We drove to DC. It was about 2am and I could not drive any further. I asked my friend if she would like to learn how to drive a stick-shift. We has our lesson in a gas station. She drove until daylight and we made it back just in time for 9am Mass.

My mother made her job interview and got the job! Praise God!!

Satan was at work that trip. However, it was on God's terms and the Lord came out victorious!

I let the Missionaries know about this and just about every reaction was somthing like, "you have to go save that roof".

PS: The next day, my neighbors towed my van. It was not worth the fees to get it out as it also required about 2G's worth of repairs. The Missionaries are now van-less.


Anonymous said...

God bless you guys and gals--Bill Murdock, St. Patrick's church, Newcastle, Maine

ElizabethAndrew said...

Dear Van,

You were great. Sorry that we were sometimes smelly. We were missionaries, after all! RIP! Elizabeth

Matthaeus Evangelista said...

Dear Fides,

Now that I work in a funeral home, I have first hand experience as to working with the dead. I would say that I'd pray for your soul, but you are an inanimate object, so that'd be kind of weird. Instead, I'll pray for the intercession of all the saints on your ceiling and ask that they pray for people on I-70 with car problems. But, why am I writing to you? After all you're just a van...but nonetheless, a special van deserving to be honored. Thanks for all your help and support this summer.

Requiescat in pace.

Anonymous said...

Hello, Dear David
I would love to get to know your mother; give her my best. Our family has been blessed again; now 12 grandchildren, 11 of them under the age of 5. We have two angel babies called home to Jesus before birth, and 2 more due before the end of the year. God is Great! I pray another van for your work, and the Grace of God, His LOve, and His Peace for the Missionaries.

Who we are?

Every summer we, the Missionaries of the Eucharist, are walking from Lewiston, Maine to Washington, DC to proclaim the beauty of the Catholic faith to everyone we meet, specifically through the Theology of the Body.

Conversion begins in our own hearts,which is why prayer is so important to our ministry.

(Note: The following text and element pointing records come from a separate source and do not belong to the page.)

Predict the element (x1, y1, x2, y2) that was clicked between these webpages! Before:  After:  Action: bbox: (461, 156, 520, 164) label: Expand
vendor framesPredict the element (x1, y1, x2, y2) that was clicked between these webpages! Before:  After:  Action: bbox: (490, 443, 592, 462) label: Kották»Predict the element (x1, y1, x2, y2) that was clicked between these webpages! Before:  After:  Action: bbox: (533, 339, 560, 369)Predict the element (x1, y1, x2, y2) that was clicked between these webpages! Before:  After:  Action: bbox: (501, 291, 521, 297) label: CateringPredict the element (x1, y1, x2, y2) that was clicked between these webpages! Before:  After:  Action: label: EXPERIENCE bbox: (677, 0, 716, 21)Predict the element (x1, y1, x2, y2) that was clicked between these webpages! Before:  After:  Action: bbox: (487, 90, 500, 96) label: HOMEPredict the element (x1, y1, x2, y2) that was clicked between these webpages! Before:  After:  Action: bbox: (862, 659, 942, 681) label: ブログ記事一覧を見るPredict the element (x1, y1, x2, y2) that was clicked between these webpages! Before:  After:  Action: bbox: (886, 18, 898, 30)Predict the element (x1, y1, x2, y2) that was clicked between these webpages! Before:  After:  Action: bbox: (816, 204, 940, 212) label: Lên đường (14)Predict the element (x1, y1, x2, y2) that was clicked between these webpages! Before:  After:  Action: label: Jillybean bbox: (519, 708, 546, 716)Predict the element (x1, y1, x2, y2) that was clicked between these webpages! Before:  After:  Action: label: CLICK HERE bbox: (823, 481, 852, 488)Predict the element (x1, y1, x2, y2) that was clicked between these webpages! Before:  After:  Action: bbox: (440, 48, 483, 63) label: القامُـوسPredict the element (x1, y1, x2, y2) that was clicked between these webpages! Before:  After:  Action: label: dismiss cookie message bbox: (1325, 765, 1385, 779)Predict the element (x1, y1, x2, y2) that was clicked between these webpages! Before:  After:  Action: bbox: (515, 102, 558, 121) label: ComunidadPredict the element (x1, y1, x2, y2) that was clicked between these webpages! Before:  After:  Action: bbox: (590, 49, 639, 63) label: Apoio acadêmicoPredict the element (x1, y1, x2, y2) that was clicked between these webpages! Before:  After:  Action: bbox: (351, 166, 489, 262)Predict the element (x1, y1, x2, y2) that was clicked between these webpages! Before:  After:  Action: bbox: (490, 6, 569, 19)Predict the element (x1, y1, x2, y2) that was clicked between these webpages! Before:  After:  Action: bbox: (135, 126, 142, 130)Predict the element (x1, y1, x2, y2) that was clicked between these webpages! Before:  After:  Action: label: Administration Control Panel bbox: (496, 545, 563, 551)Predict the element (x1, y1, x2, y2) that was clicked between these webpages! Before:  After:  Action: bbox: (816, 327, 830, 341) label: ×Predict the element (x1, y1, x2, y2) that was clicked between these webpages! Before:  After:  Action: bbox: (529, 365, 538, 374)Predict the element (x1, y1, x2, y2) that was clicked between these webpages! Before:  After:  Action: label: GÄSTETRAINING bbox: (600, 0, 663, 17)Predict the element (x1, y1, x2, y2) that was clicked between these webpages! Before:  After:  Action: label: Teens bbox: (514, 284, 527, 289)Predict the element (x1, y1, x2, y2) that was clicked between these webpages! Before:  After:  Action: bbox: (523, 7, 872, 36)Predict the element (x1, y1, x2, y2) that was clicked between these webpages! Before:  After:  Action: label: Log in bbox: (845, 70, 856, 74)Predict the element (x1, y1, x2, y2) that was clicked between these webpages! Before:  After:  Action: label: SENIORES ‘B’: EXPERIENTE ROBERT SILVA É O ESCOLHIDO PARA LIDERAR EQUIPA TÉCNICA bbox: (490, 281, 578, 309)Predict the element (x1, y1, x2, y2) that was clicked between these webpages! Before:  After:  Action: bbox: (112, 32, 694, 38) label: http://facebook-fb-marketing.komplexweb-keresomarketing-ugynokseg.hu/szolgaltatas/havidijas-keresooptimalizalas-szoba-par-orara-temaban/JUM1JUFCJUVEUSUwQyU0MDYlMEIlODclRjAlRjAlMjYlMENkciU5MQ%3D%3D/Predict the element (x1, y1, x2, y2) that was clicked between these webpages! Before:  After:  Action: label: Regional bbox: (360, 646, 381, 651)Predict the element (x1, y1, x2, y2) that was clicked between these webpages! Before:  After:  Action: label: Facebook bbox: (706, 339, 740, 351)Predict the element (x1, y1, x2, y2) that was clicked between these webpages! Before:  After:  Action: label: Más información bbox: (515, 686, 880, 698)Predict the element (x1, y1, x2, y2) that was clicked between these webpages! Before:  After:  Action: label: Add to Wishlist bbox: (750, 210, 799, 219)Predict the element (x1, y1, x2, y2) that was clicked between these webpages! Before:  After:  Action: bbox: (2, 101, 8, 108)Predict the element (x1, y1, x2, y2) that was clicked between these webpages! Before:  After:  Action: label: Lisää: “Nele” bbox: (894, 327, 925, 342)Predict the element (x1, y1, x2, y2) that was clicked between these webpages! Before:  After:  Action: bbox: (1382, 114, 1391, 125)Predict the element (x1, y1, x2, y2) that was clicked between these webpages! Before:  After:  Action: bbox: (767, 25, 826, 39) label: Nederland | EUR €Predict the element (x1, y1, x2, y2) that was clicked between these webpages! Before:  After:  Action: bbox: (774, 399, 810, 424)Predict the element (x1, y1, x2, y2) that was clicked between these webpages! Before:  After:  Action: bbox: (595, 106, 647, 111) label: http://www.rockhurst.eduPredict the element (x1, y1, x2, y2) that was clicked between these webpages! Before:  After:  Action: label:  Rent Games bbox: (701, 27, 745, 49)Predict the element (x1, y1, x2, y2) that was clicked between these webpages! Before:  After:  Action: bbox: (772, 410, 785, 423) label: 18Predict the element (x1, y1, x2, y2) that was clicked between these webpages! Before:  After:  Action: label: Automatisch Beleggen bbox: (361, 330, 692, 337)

For this reason, everyday of our ten week walk begins with daily Mass. By receiving Christ in the Eucharist, we are given the grace to be the Love of Christ not only to those in our community but also to those we meet in the streets.

We walk throughout the day to be a witness of love. We are grounded in prayer-we pray with our lips, our hearts, and our bodies. In walking an average of twenty-five miles per day, we offer our fatigue as a gift of love to Christ and the people we meet. Our walking is both sacrifice and prayer.